DESCRIPTION OF THE TASK
Give back exactly the lines from the one that holds "Instruction: Click the John Doe name heading" through the final line of the data; omit the pictures and add nothing.

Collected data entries
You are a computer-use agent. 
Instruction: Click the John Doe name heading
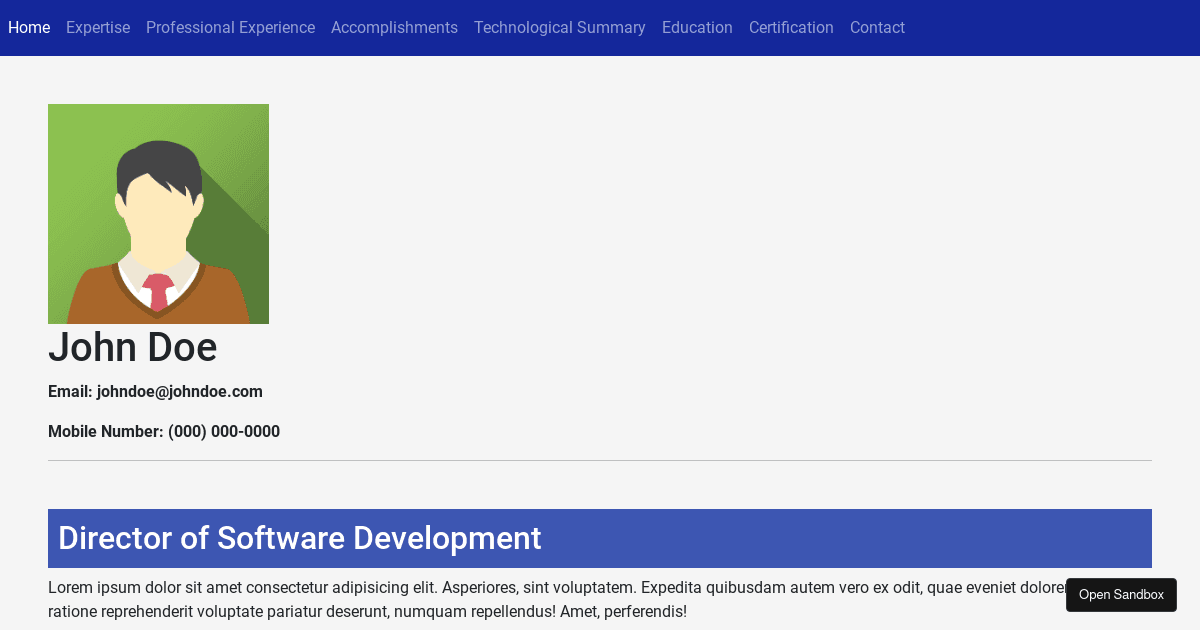132,347
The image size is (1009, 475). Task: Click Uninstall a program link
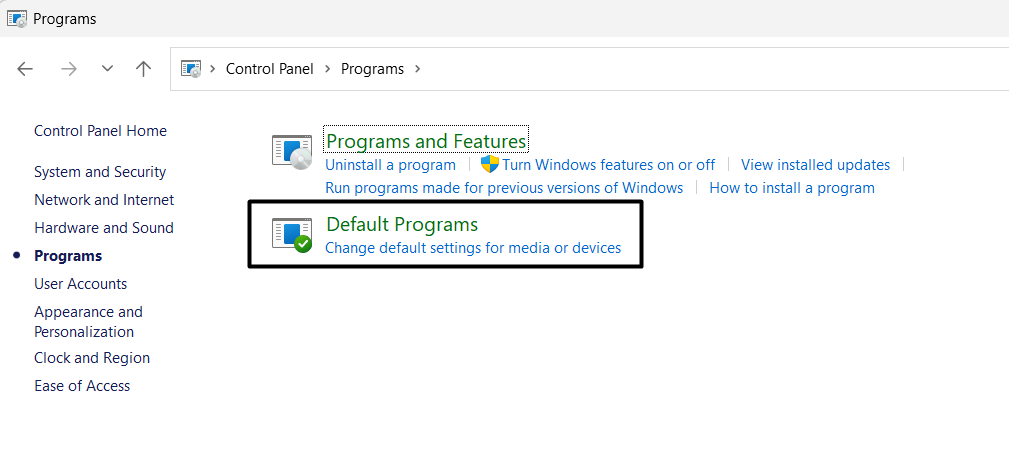[390, 165]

RESULT OF THIS TASK
Instruction: Click the John Doe name heading
132,347
The image size is (1009, 475). Task: Click Uninstall a program link
[390, 165]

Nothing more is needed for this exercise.